The term "care partner" recognizes that people with dementia should have the opportunity to participate in decision making about the health and social services they need, while acknowledging family and friends as playing an important role in helping a person with dementia to live well. This includes providing emotional and social support, helping to access services and providing assistance with activities such as bathing, eating, shopping, going to appointments and managing money.

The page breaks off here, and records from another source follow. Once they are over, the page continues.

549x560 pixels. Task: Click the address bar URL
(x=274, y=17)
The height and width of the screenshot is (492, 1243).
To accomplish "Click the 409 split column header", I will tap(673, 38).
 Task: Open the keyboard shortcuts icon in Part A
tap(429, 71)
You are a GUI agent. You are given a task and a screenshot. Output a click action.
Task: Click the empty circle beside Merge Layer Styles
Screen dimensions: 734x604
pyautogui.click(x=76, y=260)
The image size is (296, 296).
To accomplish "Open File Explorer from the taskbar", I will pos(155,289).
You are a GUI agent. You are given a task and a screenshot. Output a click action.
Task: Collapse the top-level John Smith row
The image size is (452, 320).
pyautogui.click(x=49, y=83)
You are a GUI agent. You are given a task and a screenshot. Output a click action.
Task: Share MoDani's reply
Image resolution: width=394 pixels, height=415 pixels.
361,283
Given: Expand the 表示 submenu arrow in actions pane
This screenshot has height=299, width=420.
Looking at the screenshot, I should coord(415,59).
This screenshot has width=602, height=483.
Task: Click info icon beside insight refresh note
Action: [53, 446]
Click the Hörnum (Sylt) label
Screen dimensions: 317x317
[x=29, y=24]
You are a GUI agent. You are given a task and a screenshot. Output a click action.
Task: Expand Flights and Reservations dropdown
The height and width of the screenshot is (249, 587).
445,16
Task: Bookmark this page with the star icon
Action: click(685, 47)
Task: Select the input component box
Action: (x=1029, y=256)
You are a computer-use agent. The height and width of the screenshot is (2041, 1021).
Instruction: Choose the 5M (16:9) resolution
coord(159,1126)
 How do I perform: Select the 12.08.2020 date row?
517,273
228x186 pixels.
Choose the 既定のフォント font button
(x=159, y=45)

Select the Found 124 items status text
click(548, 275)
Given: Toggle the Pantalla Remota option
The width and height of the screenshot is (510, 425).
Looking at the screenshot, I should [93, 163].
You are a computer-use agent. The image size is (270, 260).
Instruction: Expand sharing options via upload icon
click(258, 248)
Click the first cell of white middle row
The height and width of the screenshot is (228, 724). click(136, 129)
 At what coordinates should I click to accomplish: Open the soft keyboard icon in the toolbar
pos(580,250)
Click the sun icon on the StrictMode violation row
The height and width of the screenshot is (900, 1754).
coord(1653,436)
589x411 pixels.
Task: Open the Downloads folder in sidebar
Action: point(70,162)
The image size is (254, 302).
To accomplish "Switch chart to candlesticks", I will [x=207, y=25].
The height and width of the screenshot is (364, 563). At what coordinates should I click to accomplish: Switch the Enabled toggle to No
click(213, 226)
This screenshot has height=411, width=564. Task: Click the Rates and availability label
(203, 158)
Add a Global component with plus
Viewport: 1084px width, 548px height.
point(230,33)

While being a care partner can be a rewarding experience, responsibilities can also take an enormous physical, emotional and financial toll. For example, care partners of people with dementia have an increased risk of developing their own health problems and often experience high levels of stress and social isolation.84,85,86,87,88 The level of stress also increases if they are caring for someone who experiences responsive behaviours.89,90,91,92,93,94 Care partners may also have other responsibilities that are difficult to balance, such as a job or young families at home.95

Care partners also need to be supported when caring for a person with dementia. This includes having access to respite care services, such as adult day programs or overnight care for people with dementia, and being able to gain practical skills for caregiving.96 For example, Baycrest Health Sciences' day programs for people with frontotemporal dementia have been helpful in reducing care partner stress.97 Beyond respite care, adult day programs offer other valuable resources and supports for care partners of people with dementia, such as education and support groups. Collectively, these types of programs can reduce stress, provide emotional support, improve health, reduce social isolation and enhance care partners' capacity to appropriately respond to responsive behaviours.98,99,100,101,102 Similarly, training programs such as the Reitman Centre CARERS (Coaching, Advocacy, Respite, Education, Relationship and Simulation) program are also helpful in offering knowledge, skills and emotional support to care partners of people with dementia.103

What we heard

  • Care partners are an important part of the care team for people with dementia.
  • Accessible and flexible dementia services are needed to meet the needs of both care partners and people living with dementia. These services may include:
    • home care services that help people with dementia in activities such as taking a bath or cooking a meal and that offer respite for care partners
    • respite care services, such as adult day programs or overnight care, that allow family members to take breaks from their caregiving responsibilities, while ensuring that the person they are caring for has their needs met
    • health care services offered to people with dementia in their home. These may include visits from nurses, doctors and other health care professionals
    • education and training that helps care partners develop knowledge and skills to support themselves and a person with dementia in living well
    • social support services that help maintain the well-being of care partners, including support groups, counselling services, workplace supports and recreational opportunities where both a person with dementia and their care partner can participate in activities together
  • Emerging consumer technologies may be helpful for some care partners in terms of managing care responsibilities and creating supportive environments that foster the ability to live well with dementia.
  • It will be important to leverage existing research programs, initiatives and networks across Canada in order to develop innovative solutions that support the independence, health and quality of life of care partners and people with dementia.

Issues to consider

Enabling care partners to live well means ensuring that they are supported in their caregiving responsibilities, while being able to maintain their own health, independence and well-being. While some services and supports are currently available to help care partners cope with caregiving responsibilities, there are opportunities to provide better care for family members and friends who assist a person with dementia. For example, we also heard that:

  • respite care services should reflect the complex health and social needs of people with dementia and care partners
  • many excellent education and training programs are available for care partners of people with dementia. Expanding the availability of these programs throughout the province may be one way to help care partners learn about what to expect and to be better supported in their caregiving responsibilities
  • there may be opportunities to better support care partners and people with dementia by allowing them to decide what services they need or want and to determine how money is spent on these services

What do you think?

  • What services or supports (for example, home care or adult day programs) are effective in assisting care partners of people with dementia?
    • Why are these effective?
  • Are there any services that are currently not available that should be?
    • How would these services assist care partners in managing their caregiving responsibilities?
  • Are there any services or supports currently offered that care partners feel are not very effective?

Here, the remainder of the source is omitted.